Y en ese mismo mapa, con la misma franqueza, señaló las cosas que deben terminar ya, porque impiden cualquier posibilidad de reconstrucción sensata. Habló de los presos y perseguidos políticos, una herida abierta que bloquea la confianza mínima que necesita un país para reconocerse a sí mismo. Mientras existan ciudadanos encarcelados o forzados al exilio por razones políticas, no hay espacio para un pacto social verdadero ni para una convivencia que no esté marcada por el miedo.
Se refirió también al decreto de estado de conmoción, convertido en una excepcionalidad permanente que distorsiona la vida institucional y deja al país suspendido en un limbo jurídico donde nada termina de ser estable ni predecible. Para avanzar, esa excepcionalidad debe cesar, de inmediato; la normalidad institucional no puede seguir siendo un lujo.
Y mencionó, con una metáfora que retrata la precariedad del momento, el taburete de dos patas con el que se ha pretendido sostener al país: una estructura de poder incompleta, desequilibrada, sostenida por controles y no por instituciones.

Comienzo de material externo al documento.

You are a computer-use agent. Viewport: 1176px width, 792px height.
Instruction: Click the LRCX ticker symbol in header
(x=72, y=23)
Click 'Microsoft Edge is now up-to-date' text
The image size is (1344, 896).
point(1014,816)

Ese equilibrio imposible no puede seguir siendo la base sobre la cual se pretende construir futuro. Un país no se gobierna desde la inestabilidad perpetua.

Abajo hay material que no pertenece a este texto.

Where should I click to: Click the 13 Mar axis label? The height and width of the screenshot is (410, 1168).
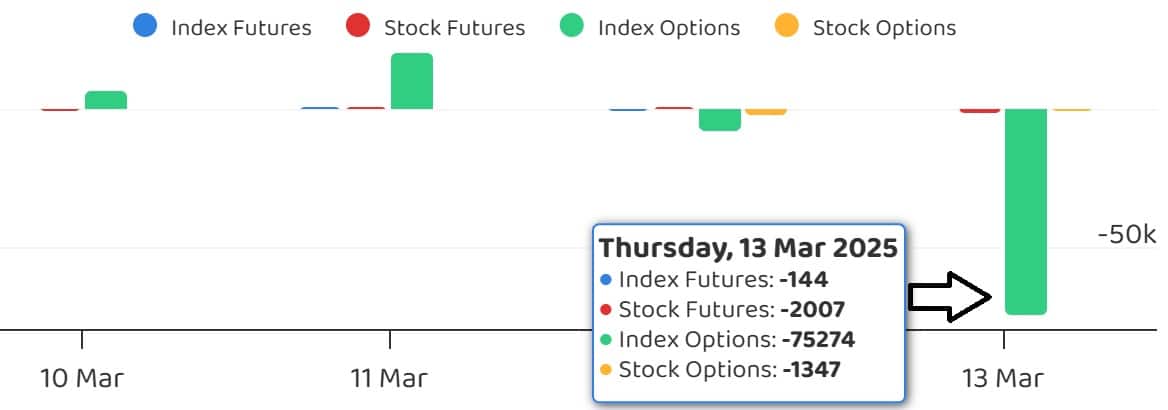[x=1003, y=379]
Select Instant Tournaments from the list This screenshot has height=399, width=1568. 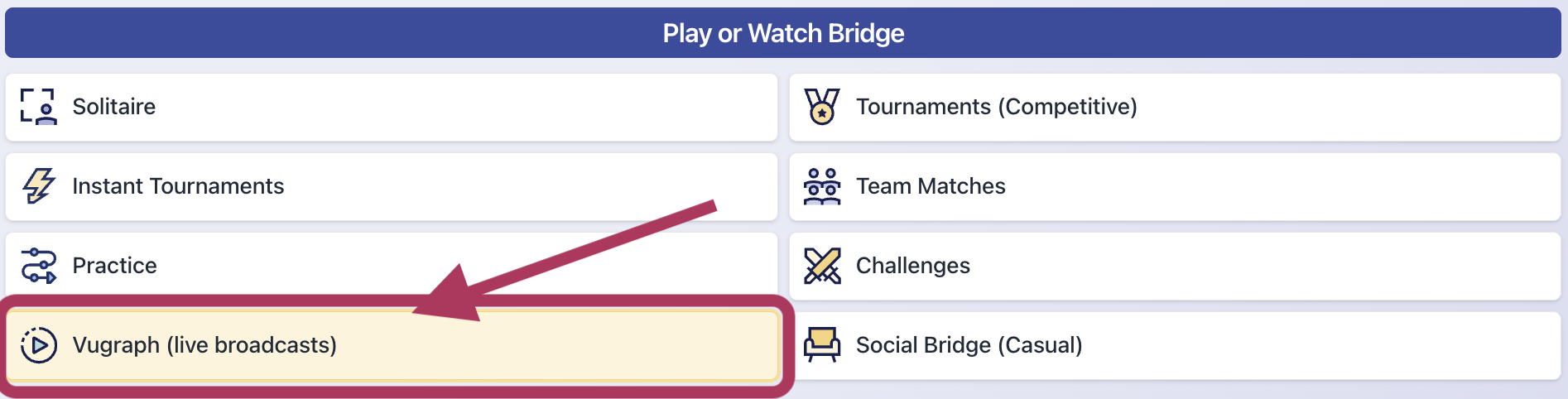click(178, 186)
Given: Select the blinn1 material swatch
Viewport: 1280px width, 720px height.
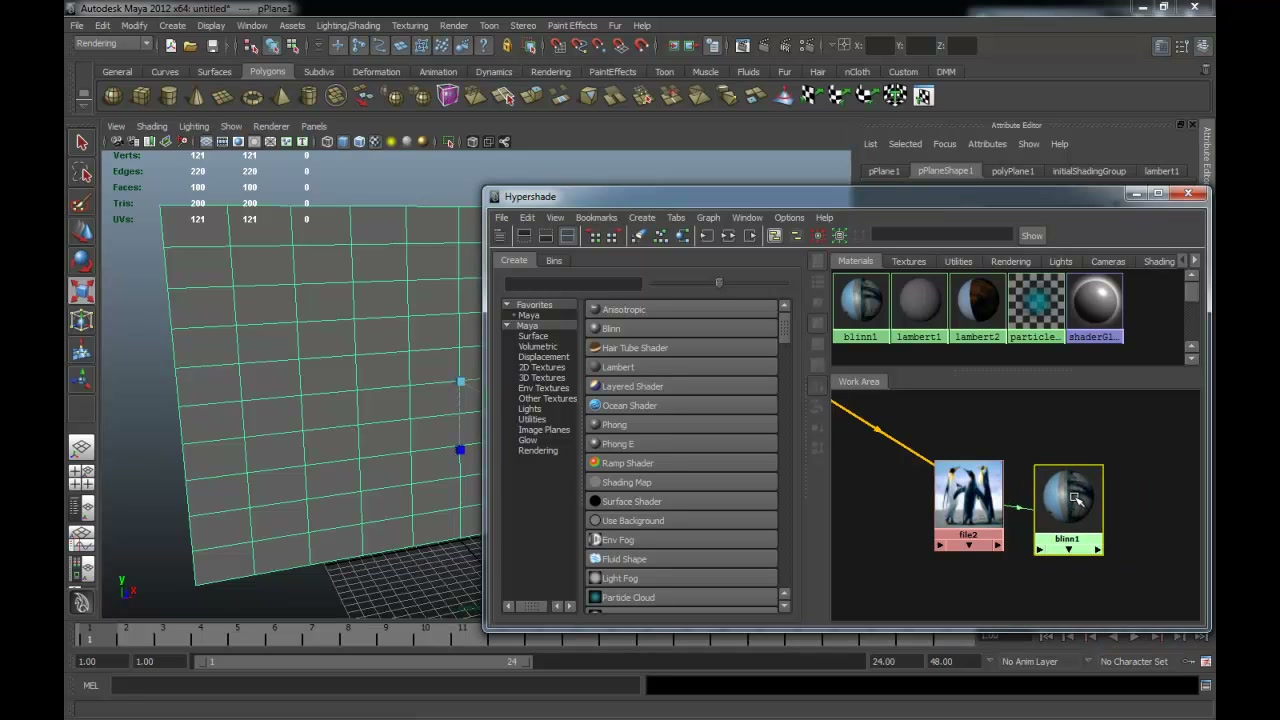Looking at the screenshot, I should pos(860,309).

A todo esto añadió una advertencia estructural, casi una ley física: no se puede lograr una estabilización, una reconstrucción ni una transición dejando por fuera a los partidos, las organizaciones de la sociedad civil, los sindicatos, los gremios, los empresarios, las asociaciones, las universidades, la sociedad. Pretender recomponer un país excluyendo a quienes sostienen la vida pública es como intentar levantar una casa empezando por el techo: se desploma antes de terminar la primera pared. La reconstrucción no es un acto de ingeniería política, sino un proceso social profundo que exige voces múltiples, acuerdos amplios y una ética de inclusión que rompa con la lógica de la imposición.

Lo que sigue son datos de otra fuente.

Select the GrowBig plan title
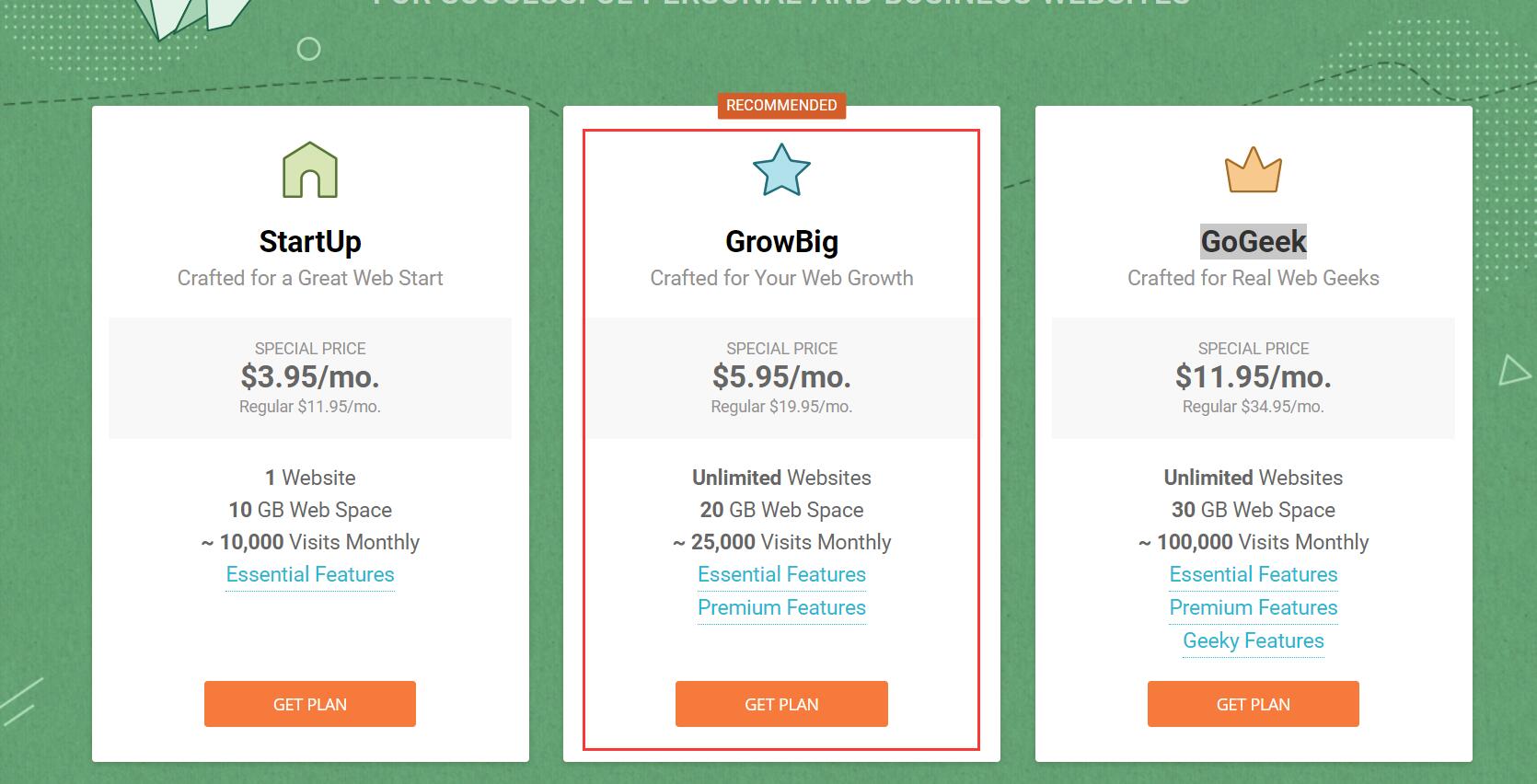Viewport: 1537px width, 784px height. (781, 242)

En la esquina superior del mapa, donde solía dibujarse la rosa de los vientos, Caleca escribió la clave: el futuro sensato sólo existe si el ahora se asume con madurez. No hay porvenir posible si seguimos postergando lo urgente, si seguimos esperando señales externas, si seguimos creyendo que el país se arreglará solo. El futuro —ese que tanto invocamos— sólo será viable si el presente deja de ser una sucesión de evasivas y se convierte, por fin, en un acto de responsabilidad colectiva.
No dejó por fuera el silenciador que se la instalado al periodismo. Caleca entiende que la libertad de expresión y de prensa no es un lujo ni un adorno democrático: es el oxígeno que permite que una sociedad respire sin miedo. Cuando la palabra circula sin permisos ni mordazas, el ciudadano recupera su tamaño real y el poder queda obligado a rendir cuentas. Allí donde se protege la crítica, la denuncia y la diversidad de voces, florece la posibilidad de una República viva; allí donde se castiga o se silencia, comienza la asfixia cívica. La prensa libre no es enemiga del Estado, es su contrapeso natural, el espejo que evita que el poder se enamore de su propio reflejo.
Y en medio de este paisaje donde cada quien parece interpretar las normas según su conveniencia, surge algo que no debería pasar de largo. Ah, la Constitución. Ese librito que algunos encerraron en una gaveta con llave debería ser la guía sagrada. No por devoción, sino porque sin ese texto no hay República, sólo el antojo del poderoso. La sentencia cae como un aldabonazo porque desnuda lo esencial: no se trata de misticismo jurídico, sino de la mínima decencia institucional. Un país que esconde su Constitución es un país que se esconde de sí mismo.
Caleca no ofreció milagros ni promesas fáciles. Ofreció algo más valioso: un mapa para orientarse en medio del ruido. Un recordatorio de que la claridad, incluso cuando duele, es el primer acto de esperanza.